* _Set problem_
Reproduce the text lines of each of the following entries verbatim, leaving out the pictures.

* _Records for this exercise_
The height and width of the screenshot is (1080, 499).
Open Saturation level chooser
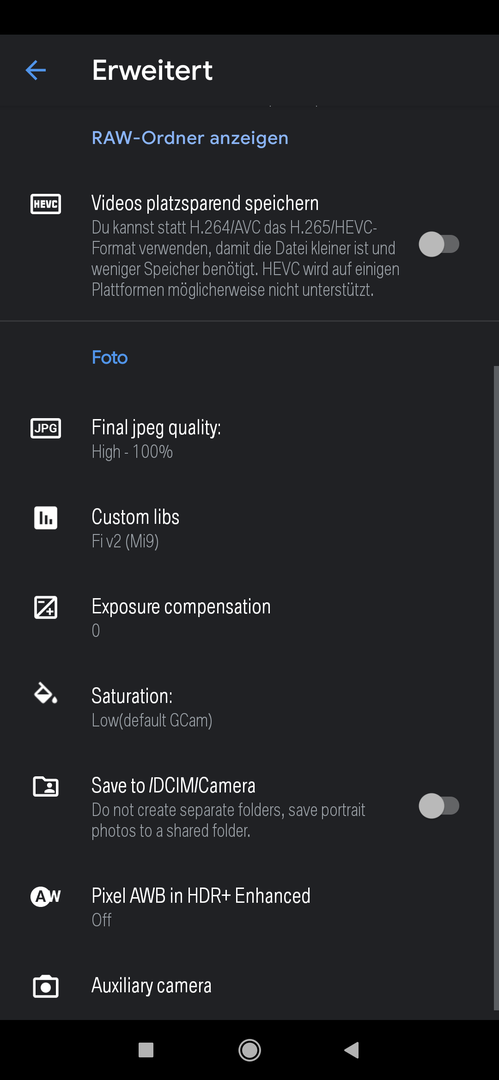pyautogui.click(x=250, y=707)
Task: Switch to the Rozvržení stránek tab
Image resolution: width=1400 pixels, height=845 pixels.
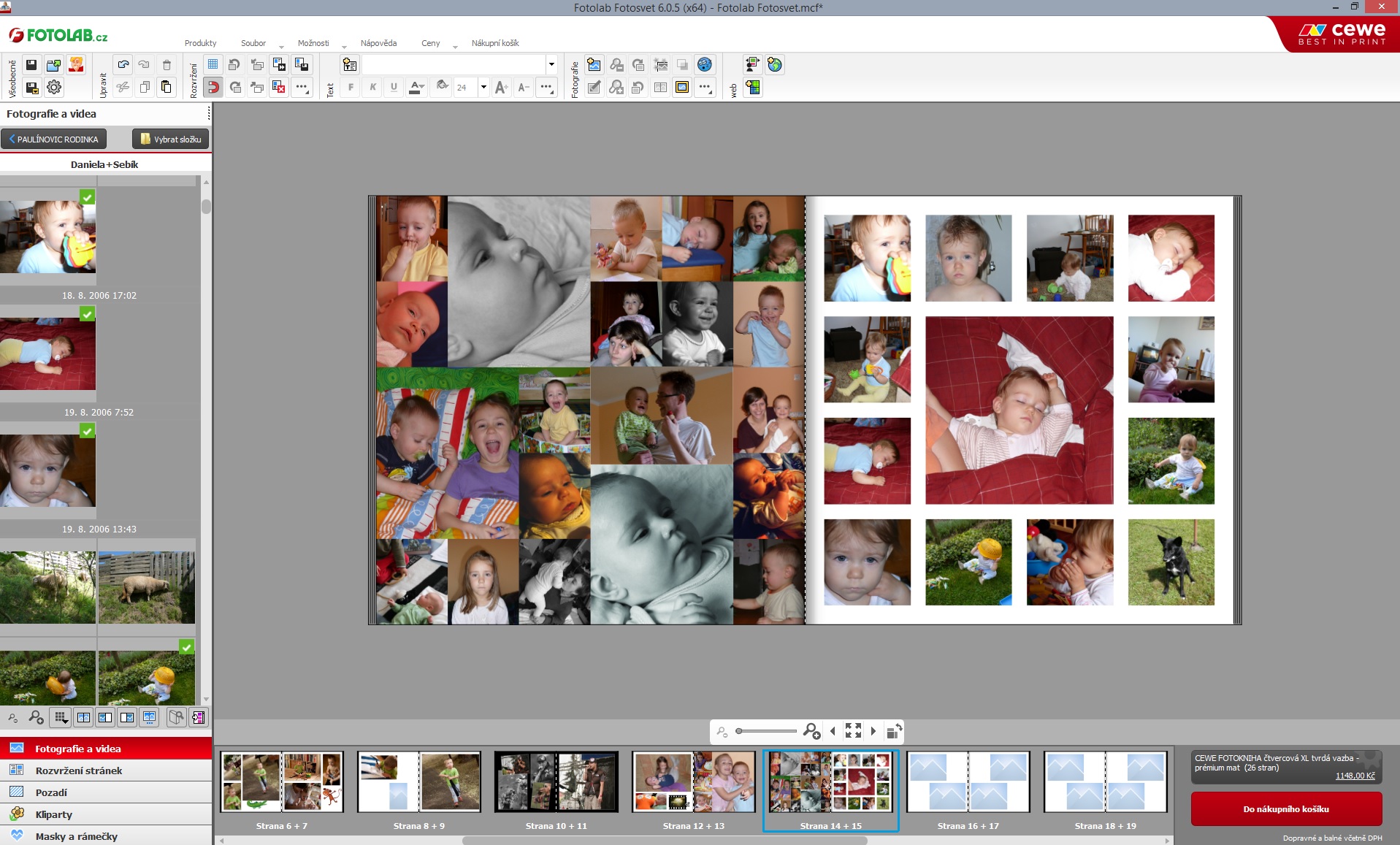Action: coord(79,771)
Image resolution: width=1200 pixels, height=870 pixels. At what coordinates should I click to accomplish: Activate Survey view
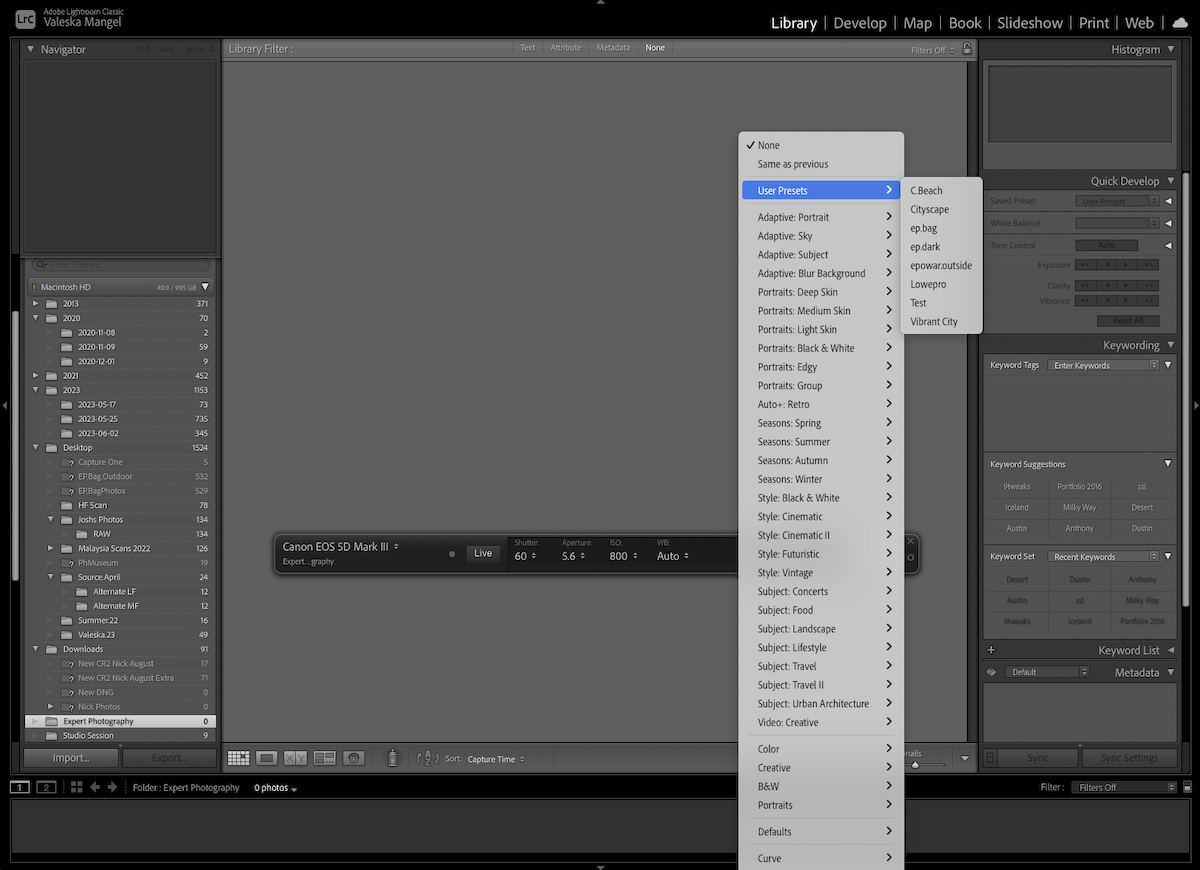324,759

* _Reply_
The height and width of the screenshot is (1080, 499).
Open Saturation level chooser
pyautogui.click(x=250, y=707)
Task: Switch to the Rozvržení stránek tab
Image resolution: width=1400 pixels, height=845 pixels.
Action: coord(79,771)
Image resolution: width=1200 pixels, height=870 pixels. At what coordinates should I click to accomplish: Activate Survey view
324,759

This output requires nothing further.